## What is expected
No line before the one containing "The image size is (349, 172)." should appear; that line and all lines after it, through the end of the data, are to be set down exactly.

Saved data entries
_ _ _ _ _ _ _

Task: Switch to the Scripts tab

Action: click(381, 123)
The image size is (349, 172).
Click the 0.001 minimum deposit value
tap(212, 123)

_ _ _ _ _ _ _

## Response
The image size is (349, 172).
Click the 0.001 minimum deposit value
tap(212, 123)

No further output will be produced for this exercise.